Analisa Kation IV dan V (Sisa)

        Identifikasi kation banyak digunakan terhadap terutama sampel yang berupa bahan garam yang mengandung banyak logam-logam, misalnya pasir besi dan sebagainya. Dengan uji kation ini, bahan-bahan galian tersebut dapat segera ditentukan tanpa memerlukan waktu yang lama.Dengan adanya suatu unsur berguna untuk memisahkan bahan galian yang tercampur. Selain itu, dapat juga digunakan untuk kasus-kasus keracunan logam berat, seperti Hg dan Pb. Identifikasi kation banyak digunakan atau dilakukan, mengingat karena bahan-bahan tersebut merupakan bagian bahan obat, bahan baku, dan sedian obat. Namun, dapat juga sebagai pencemar yang perlu diketahui keberadaannya agar dapat diantisipasi bila membahayakan.
      Untuk tinjauan analisis kualitatif sistematik, kation-kation diklasifikasikan dalam ilmu golongan berdasarkan sifat-sifat kation itu tehadap beberapa reagensia. Reagen golongan yang dipakai untuk klasifikasi kation yang paling umum adalah Asam klorida, Hidrogen sulfida, Amonium sulfida, dan Amonium karbonat. Klasifikasi ini didasarkan atas apakah suatu kation bereaksi dengan reagen-reagen ini dengan membentuk endapan atau tidak.
      Secara prinsip, zat yang akan diidentifikasi dilarutkan kemudian ditambahkan pereaksi tertentu yang sesuai, yang akan mengendapkan segolongan kation sebagai garam yang sukar larut atau hidroksidanya. Pereaksi haruslah sedemikian rupa sehingga pengendapan kation golongan kation selanjutnya tidak terganggu atau sebelumnya dapat dengan mudah dihilangkan dari larutan yang hendak dianalisis.
      Untuk identifikasi senyawa organik, pada umumnya didasarkan atas kelarutannya dalam air. Jika senyawa tidak larut dalam air, maka harus dilakukan destruksi. Cara destruksi tergantung dari senyawa yang hendak dianalisis dan ditentukan dengan bantuan percobaan pendahuluan. Prinsip destruksi ini terdiri dari pelelehan campuran senyawa yang sukar larut dalam pereaksi yang sesuai dalam jumlah yang berlebih. Akibatnya reaksi akan digeser sempurna ke arah reaksi.

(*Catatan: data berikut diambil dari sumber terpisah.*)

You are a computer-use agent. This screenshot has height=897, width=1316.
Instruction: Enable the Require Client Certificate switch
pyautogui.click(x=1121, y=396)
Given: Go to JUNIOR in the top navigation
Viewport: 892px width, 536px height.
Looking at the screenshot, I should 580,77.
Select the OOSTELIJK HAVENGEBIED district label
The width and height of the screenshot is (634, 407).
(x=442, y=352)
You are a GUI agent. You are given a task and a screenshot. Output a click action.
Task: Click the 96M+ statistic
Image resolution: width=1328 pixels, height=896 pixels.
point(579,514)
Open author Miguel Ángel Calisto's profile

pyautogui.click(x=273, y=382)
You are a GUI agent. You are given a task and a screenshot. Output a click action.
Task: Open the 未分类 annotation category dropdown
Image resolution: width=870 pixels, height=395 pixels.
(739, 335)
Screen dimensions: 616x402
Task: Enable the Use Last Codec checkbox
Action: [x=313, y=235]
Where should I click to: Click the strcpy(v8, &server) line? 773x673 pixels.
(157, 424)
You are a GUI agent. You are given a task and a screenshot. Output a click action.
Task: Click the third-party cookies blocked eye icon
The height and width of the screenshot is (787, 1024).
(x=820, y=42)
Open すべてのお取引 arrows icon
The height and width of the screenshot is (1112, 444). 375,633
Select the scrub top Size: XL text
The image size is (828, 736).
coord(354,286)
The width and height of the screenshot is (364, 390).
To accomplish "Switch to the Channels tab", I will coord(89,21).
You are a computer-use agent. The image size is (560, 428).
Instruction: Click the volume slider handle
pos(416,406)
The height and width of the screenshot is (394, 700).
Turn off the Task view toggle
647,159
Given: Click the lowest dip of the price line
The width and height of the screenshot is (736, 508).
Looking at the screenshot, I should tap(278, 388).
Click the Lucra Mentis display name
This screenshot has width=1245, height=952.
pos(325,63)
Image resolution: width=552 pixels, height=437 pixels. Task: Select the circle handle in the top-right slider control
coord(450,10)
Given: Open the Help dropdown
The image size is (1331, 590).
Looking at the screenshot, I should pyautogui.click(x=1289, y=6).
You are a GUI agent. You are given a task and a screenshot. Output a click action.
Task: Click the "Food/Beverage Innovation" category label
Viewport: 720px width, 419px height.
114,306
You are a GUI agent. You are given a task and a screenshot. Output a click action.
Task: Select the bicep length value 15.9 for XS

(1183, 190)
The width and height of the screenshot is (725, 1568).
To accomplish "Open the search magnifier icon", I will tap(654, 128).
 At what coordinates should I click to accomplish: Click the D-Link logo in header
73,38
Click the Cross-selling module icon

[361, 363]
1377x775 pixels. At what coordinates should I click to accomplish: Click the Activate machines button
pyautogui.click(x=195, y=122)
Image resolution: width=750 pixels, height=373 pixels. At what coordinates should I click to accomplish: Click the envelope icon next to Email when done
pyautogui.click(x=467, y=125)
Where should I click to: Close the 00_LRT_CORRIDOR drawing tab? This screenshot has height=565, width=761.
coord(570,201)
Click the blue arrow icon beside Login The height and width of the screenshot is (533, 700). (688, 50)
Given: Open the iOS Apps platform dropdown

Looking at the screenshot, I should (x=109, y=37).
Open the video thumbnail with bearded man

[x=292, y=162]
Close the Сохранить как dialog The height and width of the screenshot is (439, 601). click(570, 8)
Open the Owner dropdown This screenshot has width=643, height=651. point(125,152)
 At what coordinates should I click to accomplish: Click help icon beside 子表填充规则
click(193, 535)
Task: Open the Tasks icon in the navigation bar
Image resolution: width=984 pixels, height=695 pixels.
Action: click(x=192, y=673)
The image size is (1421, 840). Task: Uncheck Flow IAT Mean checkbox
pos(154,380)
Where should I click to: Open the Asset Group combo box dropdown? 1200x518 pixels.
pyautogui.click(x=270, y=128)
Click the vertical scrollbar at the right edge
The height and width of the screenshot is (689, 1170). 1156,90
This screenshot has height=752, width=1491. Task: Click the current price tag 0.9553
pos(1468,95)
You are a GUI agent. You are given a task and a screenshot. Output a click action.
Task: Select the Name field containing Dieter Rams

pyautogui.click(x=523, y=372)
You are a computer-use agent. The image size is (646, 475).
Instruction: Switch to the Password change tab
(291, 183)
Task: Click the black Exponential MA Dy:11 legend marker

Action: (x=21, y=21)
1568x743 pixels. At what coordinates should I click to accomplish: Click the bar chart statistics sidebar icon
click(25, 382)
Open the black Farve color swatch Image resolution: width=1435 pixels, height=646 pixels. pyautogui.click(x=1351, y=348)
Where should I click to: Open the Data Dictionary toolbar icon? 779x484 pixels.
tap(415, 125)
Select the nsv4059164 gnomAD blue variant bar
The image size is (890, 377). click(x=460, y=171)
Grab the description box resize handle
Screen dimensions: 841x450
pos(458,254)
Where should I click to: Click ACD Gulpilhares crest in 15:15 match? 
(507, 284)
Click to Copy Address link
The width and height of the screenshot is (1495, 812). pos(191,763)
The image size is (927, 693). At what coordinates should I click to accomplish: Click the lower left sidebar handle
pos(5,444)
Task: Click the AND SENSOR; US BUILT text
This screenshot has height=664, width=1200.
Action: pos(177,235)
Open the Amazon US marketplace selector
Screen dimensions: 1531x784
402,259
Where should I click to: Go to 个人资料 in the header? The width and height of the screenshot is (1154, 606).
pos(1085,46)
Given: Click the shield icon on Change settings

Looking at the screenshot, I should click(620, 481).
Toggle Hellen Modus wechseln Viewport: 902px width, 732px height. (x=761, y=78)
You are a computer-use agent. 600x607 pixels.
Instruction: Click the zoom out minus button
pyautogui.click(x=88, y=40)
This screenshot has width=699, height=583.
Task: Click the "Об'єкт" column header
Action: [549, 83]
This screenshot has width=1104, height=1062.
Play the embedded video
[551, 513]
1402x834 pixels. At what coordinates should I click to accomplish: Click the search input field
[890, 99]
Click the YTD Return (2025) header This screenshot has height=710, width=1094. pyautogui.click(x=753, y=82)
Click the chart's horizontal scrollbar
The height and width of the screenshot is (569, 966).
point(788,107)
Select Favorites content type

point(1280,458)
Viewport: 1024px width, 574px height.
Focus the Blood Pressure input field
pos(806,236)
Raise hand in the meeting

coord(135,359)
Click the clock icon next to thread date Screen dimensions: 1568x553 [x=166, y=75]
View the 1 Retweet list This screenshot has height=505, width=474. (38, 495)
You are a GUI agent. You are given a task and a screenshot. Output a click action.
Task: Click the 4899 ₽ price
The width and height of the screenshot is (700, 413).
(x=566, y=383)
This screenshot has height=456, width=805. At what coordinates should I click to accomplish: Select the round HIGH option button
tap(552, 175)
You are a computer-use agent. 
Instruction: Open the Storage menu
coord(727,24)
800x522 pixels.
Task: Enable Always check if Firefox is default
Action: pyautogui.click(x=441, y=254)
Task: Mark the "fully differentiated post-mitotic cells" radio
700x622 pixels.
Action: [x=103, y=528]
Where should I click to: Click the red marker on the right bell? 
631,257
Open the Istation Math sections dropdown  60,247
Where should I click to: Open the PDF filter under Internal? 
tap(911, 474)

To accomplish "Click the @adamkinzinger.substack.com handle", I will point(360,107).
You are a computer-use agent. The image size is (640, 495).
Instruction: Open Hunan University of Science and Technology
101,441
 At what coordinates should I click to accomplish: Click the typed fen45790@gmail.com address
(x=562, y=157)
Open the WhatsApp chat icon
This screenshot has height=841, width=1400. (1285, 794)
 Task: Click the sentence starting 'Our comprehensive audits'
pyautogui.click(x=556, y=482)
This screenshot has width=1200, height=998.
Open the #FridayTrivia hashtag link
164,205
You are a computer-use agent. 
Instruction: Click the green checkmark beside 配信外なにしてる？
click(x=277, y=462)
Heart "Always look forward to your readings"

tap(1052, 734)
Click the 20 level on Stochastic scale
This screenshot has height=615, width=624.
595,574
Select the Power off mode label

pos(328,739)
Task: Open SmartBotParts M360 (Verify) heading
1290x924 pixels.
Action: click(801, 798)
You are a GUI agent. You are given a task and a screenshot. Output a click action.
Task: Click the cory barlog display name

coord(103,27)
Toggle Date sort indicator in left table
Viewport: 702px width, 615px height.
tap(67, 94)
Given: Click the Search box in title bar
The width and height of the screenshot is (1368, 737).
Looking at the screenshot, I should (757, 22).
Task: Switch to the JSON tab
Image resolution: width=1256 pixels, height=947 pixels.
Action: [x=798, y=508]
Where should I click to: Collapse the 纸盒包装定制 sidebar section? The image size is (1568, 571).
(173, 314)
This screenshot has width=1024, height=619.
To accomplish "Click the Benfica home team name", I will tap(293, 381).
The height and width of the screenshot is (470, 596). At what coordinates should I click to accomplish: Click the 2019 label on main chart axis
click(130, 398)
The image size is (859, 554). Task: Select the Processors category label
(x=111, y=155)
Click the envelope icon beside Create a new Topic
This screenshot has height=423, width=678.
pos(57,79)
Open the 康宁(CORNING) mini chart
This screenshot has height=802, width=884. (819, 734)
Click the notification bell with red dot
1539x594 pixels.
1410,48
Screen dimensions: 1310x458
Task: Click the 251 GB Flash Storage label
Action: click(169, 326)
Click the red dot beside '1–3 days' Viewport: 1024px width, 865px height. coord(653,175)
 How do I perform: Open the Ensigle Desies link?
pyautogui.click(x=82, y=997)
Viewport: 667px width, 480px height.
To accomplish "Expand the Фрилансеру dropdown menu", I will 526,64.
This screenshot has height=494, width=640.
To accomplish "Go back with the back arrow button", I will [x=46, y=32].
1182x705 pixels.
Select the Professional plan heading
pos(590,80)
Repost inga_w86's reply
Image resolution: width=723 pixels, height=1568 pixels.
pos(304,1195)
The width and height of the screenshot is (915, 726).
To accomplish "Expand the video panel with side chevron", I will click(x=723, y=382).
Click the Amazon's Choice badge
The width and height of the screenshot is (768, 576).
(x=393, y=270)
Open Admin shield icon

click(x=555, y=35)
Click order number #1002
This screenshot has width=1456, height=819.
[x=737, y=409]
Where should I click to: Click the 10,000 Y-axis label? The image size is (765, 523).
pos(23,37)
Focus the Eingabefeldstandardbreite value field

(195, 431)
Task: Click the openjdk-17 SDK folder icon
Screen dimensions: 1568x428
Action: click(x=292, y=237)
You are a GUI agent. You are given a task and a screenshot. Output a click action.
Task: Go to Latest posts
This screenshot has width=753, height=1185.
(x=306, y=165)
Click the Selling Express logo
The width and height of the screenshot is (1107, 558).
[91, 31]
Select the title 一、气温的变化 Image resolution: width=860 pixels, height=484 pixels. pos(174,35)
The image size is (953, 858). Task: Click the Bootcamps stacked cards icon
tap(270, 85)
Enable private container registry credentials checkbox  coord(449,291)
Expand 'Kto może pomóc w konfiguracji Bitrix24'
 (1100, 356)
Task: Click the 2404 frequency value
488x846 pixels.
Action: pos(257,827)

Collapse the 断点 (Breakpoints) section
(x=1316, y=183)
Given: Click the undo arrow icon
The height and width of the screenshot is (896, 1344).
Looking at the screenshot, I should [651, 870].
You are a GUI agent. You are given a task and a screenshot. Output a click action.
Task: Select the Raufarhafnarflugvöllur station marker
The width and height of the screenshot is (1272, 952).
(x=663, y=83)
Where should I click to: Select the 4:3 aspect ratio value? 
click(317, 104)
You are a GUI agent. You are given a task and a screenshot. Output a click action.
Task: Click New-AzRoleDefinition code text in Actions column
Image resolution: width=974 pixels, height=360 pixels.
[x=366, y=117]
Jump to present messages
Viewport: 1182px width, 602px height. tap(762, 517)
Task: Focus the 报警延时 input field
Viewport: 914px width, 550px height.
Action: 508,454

Klasifikasi kation yang paling umum didasarkan pada perbedaan kelarutan dari klorida, sulfida, dan karbonat kation tersebut. Kation diklasifikasikan dalam 5 golongan berdasarkan sifat-sifat kation tersebut terhadap beberapa reagensia. (Vogel, 1990).
Golongan-golongan kation memiliki ciri-ciri khas, yaitu:
 
Kation golongan I membentuk klorida, yang tidak larut. Namun, Timbal klorida sedikit larut dalam air, dan karena itu timbal tidak pernah mengendap dengan sempurna bila ditambahkan dengan HCl encer kepada suatu cuplikan ion timbal yang tersisa itu, diendapkan secara kuantitatif dengan H2S dalam suasana asam bersama-sama golongan II.
Endapan Perak klorida dalam bentuk dadih susu atau gumpalan sebagai hasil koagulasi bahan koloidal. Endapan dapat dengan mudah disaring atau dicuci dengan air yang mengandung sedikit asam nitrat. Asamnya mencegah peptisasi endapan dan teruapkan apabila endapan dikeringkan.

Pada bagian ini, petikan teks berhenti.